Abstract

The middle cerebral artery (MCA) is the largest and most complex of cerebral arteries because the cerebral neocortex is significantly developed in humans [1,2]. The MCA covers a large part of the cerebral hemispheres; therefore, it is exposed during surgical intervention in that area. Aspects of the cerebral branches tend to vary, and different branching patterns can be described. In the past, surgical interest in the MCA has been directed at avoiding damage to its branches during surgery performed within its territory. Microsurgical techniques have made reconstruction and bypass to the MCA, surgical approaches to MCA aneurysms and resection of arteriovenous malformations (AVMs) related to MCA branches common procedures in vascular neurosurgery. The vascular territory of the MCA includes some of the most eloquent cortical areas for motor and sensory functions. That territory encompasses the receptive and expressive components of language, abstract thought and other faculties of higher cognitive functioning.

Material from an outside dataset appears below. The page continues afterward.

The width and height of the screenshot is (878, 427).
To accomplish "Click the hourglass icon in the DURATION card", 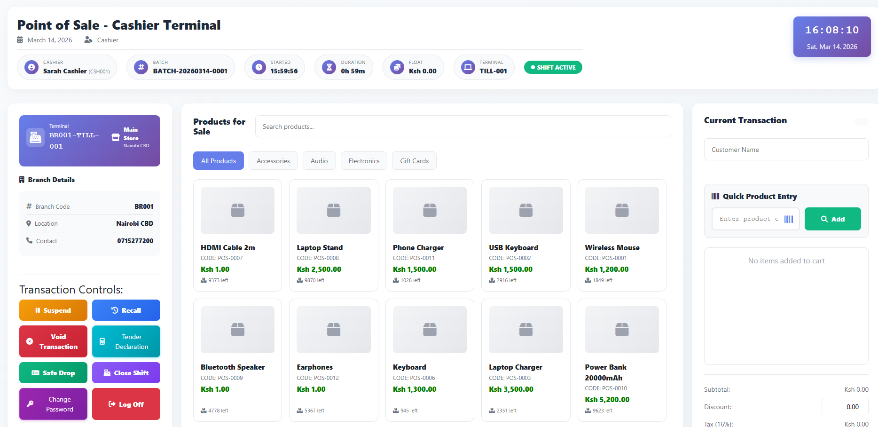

Moreover, the perforating branches of the proximal MCA supply the basal ganglia and important descending and corticospinal tracts. Anatomical variations of the MCA have to be recognised when planning interventions in order to avoid damage or occlusion of the perforating vessels that arise from the MCA and to assess their contribution to the perfusion of the deep MCA territory. Descriptions of the origins and possible common trunks of the MCA branches are still lacking in the literature. While bifurcation and trifurcation types of MCA branching are usually described, most studies fail to mention the different subtypes. Moreover, there is still some confusion about the criteria used to determine the different branching subtypes. Thus, the present study aimed to review the neuroangiography patterns of the MCA.